In Arkansas, many of the children who lost Medicaid were “the poorest of the poor,” said Loretta Alexander, health policy director for Arkansas Advocates for Children and Families. She added that losing coverage would be particularly harmful to young children, who need regular developmental check-ups at an early age.
Most states take about a year to complete the rollout, each using their own approach to removing people from Medicaid. But in Arkansas, legislation passed in 2021 required state officials to complete the process in just six months. State officials checked the eligibility of children with Medicaid coverage early in the process because they make up a substantial portion of children enrolled, according to Gavin Lesnick, a spokesman for the state Department of Human Services.
In her essay, Ms. Sanders pointed to a campaign the state launched to alert residents to the release, the so-called Restore Arkansas.
“We have hired additional staff and enlisted volunteers to help,” she wrote. “We’ve texted, emailed and called tens of thousands of Arkansans who may not be eligible for Medicaid right now, and we’ve made a special effort to reach out to people with disabilities, those who have moved, people with illnesses like cancer, those , who are receiving dialysis and women who are pregnant.”
Local health workers like Ms. Buford are trying to help people regain coverage if they’re still eligible. She said she worked with 50 to 75 Medicaid recipients who lost coverage in April, helping them fill out forms or answering their questions about how to verify their eligibility.
Other states have also eliminated large numbers of Medicaid recipients for procedural reasons. In Indiana, nearly 90 percent about 53,000 people who lost Medicaid in the first month of the state’s rollout were deployed for these reasons. In Florida where almost 250,000 people lost Medicaid coverage, largely due to procedural reasons.
In addition to different approaches to removing people from Medicaid, states also release data on their progress in different ways, making it difficult to compare their strategies in the early stages of rollout. “We’re comparing apples to oranges and tangerines,” Ms Alker said.
Some people who lose Medicaid coverage are expected to get health insurance through their employer. Others will likely turn to the Affordable Care Act’s marketplace to sign up for private insurance, and many will qualify for no-premium plans.
Debra Miller, 54, of Bullhead City, Arizona, lost her Medicaid coverage in April after her roughly $25,000 a year salary as a Burger King cook made her ineligible. Ms. Miller, a single mother with diabetes and hypothyroidism, worked with an insurance adviser at North Country HealthCare, a network of federally funded health clinics, to enroll in a marketplace plan for about $70 a month.

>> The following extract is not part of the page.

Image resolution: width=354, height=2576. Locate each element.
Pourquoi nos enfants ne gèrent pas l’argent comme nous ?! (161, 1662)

“It’s a struggle because it’s a new account that I haven’t had before,” she said. She added that her new plan doesn’t include vision insurance, so she worries about paying for the eye appointments she needs as a diabetic.

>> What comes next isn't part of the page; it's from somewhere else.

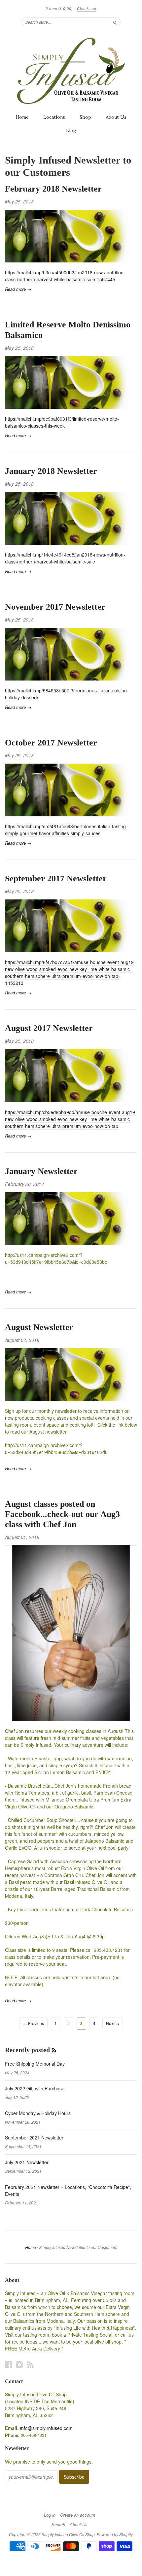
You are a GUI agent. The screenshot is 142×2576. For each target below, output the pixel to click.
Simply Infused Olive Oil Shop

Ms. Buford said that for some people in Arkansas, market coverage would be too expensive.
“You have a car, a mortgage, kids, food,” she said. “You really don’t have that much left to pay that much for health insurance.”
Ms. Buford said her work helping others find health insurance in underserved areas was a vocation inspired by watching her grandmother struggle to afford medicine and rely on food supplies. Mrs. Buford attended a community college near her hometown to care for her ailing father, who died in her 40s. “I love my job because I get to help people,” she said.
Now that she has lost her Medicaid coverage, Ms. Buford said she hopes to find an affordable marketplace plan in the near future. According to her, the family plan offered by the clinic where she works is too expensive.
“I’m thankful for what I have because no one else has what I have,” Ms. Buford said. “I just wish I could keep my Medicaid.